● EXERCISE BRIEF: Extract all of the entries and give them again, word for word.

● DATA EXCERPTS:
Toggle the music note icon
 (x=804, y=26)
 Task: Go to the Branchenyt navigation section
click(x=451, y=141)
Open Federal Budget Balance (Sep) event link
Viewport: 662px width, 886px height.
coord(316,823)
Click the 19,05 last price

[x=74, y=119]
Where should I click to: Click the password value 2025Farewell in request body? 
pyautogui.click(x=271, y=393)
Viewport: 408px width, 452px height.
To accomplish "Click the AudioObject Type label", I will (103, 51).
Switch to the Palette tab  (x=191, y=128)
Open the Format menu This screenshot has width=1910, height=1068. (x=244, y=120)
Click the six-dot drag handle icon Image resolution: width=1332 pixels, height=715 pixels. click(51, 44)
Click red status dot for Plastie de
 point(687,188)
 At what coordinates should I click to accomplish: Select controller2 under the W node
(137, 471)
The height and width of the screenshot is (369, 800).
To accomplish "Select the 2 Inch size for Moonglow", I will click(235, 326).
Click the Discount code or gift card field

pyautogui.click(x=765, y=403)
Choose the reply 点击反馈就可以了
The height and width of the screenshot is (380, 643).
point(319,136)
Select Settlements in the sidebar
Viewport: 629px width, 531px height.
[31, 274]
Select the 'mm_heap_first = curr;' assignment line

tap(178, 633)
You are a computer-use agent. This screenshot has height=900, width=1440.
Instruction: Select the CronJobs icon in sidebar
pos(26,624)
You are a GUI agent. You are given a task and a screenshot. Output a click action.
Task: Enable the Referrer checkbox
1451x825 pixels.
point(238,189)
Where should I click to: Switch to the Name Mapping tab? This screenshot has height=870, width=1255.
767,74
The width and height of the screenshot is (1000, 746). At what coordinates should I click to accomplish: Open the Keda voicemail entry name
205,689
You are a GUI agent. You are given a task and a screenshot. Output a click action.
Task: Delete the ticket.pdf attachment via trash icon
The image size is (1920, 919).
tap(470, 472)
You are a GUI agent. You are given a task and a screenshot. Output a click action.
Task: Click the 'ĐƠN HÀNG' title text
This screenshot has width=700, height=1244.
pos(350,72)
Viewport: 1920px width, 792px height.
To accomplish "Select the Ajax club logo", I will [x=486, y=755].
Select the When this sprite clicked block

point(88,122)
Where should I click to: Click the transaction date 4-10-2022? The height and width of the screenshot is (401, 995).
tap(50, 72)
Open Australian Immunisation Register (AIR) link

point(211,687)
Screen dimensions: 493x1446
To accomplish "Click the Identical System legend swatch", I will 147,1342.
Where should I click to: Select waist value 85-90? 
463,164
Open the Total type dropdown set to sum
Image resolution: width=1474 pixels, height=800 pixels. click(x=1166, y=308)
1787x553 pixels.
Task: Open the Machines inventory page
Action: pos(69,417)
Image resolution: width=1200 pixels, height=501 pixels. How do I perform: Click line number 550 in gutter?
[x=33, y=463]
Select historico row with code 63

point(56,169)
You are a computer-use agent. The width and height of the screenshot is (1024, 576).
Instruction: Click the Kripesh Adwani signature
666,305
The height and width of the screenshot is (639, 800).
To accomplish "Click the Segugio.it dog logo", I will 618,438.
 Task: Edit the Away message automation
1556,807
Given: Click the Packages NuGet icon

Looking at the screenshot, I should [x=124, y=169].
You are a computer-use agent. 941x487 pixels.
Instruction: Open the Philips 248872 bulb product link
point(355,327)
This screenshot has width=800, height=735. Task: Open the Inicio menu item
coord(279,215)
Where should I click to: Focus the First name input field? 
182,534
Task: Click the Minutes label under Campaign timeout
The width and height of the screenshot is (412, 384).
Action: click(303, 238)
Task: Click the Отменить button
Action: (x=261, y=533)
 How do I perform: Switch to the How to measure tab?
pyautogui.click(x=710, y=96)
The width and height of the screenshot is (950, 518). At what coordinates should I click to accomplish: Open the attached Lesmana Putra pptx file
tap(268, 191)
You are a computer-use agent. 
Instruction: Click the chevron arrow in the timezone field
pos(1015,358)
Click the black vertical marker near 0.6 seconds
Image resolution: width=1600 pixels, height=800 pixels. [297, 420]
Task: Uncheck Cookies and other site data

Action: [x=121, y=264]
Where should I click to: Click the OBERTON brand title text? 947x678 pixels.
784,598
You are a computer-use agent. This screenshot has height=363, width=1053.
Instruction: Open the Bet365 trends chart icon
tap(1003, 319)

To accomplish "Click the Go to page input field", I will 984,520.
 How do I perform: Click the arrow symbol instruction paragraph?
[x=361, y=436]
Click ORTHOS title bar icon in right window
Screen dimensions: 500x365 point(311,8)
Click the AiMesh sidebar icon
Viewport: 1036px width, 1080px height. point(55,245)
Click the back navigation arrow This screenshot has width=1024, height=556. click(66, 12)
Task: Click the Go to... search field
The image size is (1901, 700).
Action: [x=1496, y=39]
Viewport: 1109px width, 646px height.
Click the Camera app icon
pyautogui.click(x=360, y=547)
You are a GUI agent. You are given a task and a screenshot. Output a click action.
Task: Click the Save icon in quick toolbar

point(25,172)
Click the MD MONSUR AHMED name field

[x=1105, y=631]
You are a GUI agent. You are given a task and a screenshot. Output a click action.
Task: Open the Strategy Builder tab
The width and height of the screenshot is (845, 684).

● ANSWER SPACE:
Toggle the music note icon
 (x=804, y=26)
 Task: Go to the Branchenyt navigation section
click(x=451, y=141)
Open Federal Budget Balance (Sep) event link
Viewport: 662px width, 886px height.
coord(316,823)
Click the 19,05 last price

[x=74, y=119]
Where should I click to: Click the password value 2025Farewell in request body? 
pyautogui.click(x=271, y=393)
Viewport: 408px width, 452px height.
To accomplish "Click the AudioObject Type label", I will (103, 51).
Switch to the Palette tab  (x=191, y=128)
Open the Format menu This screenshot has width=1910, height=1068. (x=244, y=120)
Click the six-dot drag handle icon Image resolution: width=1332 pixels, height=715 pixels. click(51, 44)
Click red status dot for Plastie de
 point(687,188)
 At what coordinates should I click to accomplish: Select controller2 under the W node
(137, 471)
The height and width of the screenshot is (369, 800).
To accomplish "Select the 2 Inch size for Moonglow", I will click(235, 326).
Click the Discount code or gift card field

pyautogui.click(x=765, y=403)
Choose the reply 点击反馈就可以了
The height and width of the screenshot is (380, 643).
point(319,136)
Select Settlements in the sidebar
Viewport: 629px width, 531px height.
[31, 274]
Select the 'mm_heap_first = curr;' assignment line

tap(178, 633)
You are a computer-use agent. This screenshot has height=900, width=1440.
Instruction: Select the CronJobs icon in sidebar
pos(26,624)
You are a GUI agent. You are given a task and a screenshot. Output a click action.
Task: Enable the Referrer checkbox
1451x825 pixels.
point(238,189)
Where should I click to: Switch to the Name Mapping tab? This screenshot has height=870, width=1255.
767,74
The width and height of the screenshot is (1000, 746). At what coordinates should I click to accomplish: Open the Keda voicemail entry name
205,689
You are a GUI agent. You are given a task and a screenshot. Output a click action.
Task: Delete the ticket.pdf attachment via trash icon
The image size is (1920, 919).
tap(470, 472)
You are a GUI agent. You are given a task and a screenshot. Output a click action.
Task: Click the 'ĐƠN HÀNG' title text
This screenshot has width=700, height=1244.
pos(350,72)
Viewport: 1920px width, 792px height.
To accomplish "Select the Ajax club logo", I will [x=486, y=755].
Select the When this sprite clicked block

point(88,122)
Where should I click to: Click the transaction date 4-10-2022? The height and width of the screenshot is (401, 995).
tap(50, 72)
Open Australian Immunisation Register (AIR) link

point(211,687)
Screen dimensions: 493x1446
To accomplish "Click the Identical System legend swatch", I will 147,1342.
Where should I click to: Select waist value 85-90? 
463,164
Open the Total type dropdown set to sum
Image resolution: width=1474 pixels, height=800 pixels. click(x=1166, y=308)
1787x553 pixels.
Task: Open the Machines inventory page
Action: pos(69,417)
Image resolution: width=1200 pixels, height=501 pixels. How do I perform: Click line number 550 in gutter?
[x=33, y=463]
Select historico row with code 63

point(56,169)
You are a computer-use agent. The width and height of the screenshot is (1024, 576).
Instruction: Click the Kripesh Adwani signature
666,305
The height and width of the screenshot is (639, 800).
To accomplish "Click the Segugio.it dog logo", I will 618,438.
 Task: Edit the Away message automation
1556,807
Given: Click the Packages NuGet icon

Looking at the screenshot, I should [x=124, y=169].
You are a computer-use agent. 941x487 pixels.
Instruction: Open the Philips 248872 bulb product link
point(355,327)
This screenshot has width=800, height=735. Task: Open the Inicio menu item
coord(279,215)
Where should I click to: Focus the First name input field? 
182,534
Task: Click the Minutes label under Campaign timeout
The width and height of the screenshot is (412, 384).
Action: click(303, 238)
Task: Click the Отменить button
Action: (x=261, y=533)
 How do I perform: Switch to the How to measure tab?
pyautogui.click(x=710, y=96)
The width and height of the screenshot is (950, 518). At what coordinates should I click to accomplish: Open the attached Lesmana Putra pptx file
tap(268, 191)
You are a computer-use agent. 
Instruction: Click the chevron arrow in the timezone field
pos(1015,358)
Click the black vertical marker near 0.6 seconds
Image resolution: width=1600 pixels, height=800 pixels. [297, 420]
Task: Uncheck Cookies and other site data

Action: [x=121, y=264]
Where should I click to: Click the OBERTON brand title text? 947x678 pixels.
784,598
You are a computer-use agent. This screenshot has height=363, width=1053.
Instruction: Open the Bet365 trends chart icon
tap(1003, 319)

To accomplish "Click the Go to page input field", I will 984,520.
 How do I perform: Click the arrow symbol instruction paragraph?
[x=361, y=436]
Click ORTHOS title bar icon in right window
Screen dimensions: 500x365 point(311,8)
Click the AiMesh sidebar icon
Viewport: 1036px width, 1080px height. point(55,245)
Click the back navigation arrow This screenshot has width=1024, height=556. click(66, 12)
Task: Click the Go to... search field
The image size is (1901, 700).
Action: [x=1496, y=39]
Viewport: 1109px width, 646px height.
Click the Camera app icon
pyautogui.click(x=360, y=547)
You are a GUI agent. You are given a task and a screenshot. Output a click action.
Task: Click the Save icon in quick toolbar

point(25,172)
Click the MD MONSUR AHMED name field

[x=1105, y=631]
You are a GUI agent. You are given a task and a screenshot. Output a click action.
Task: Open the Strategy Builder tab
The width and height of the screenshot is (845, 684).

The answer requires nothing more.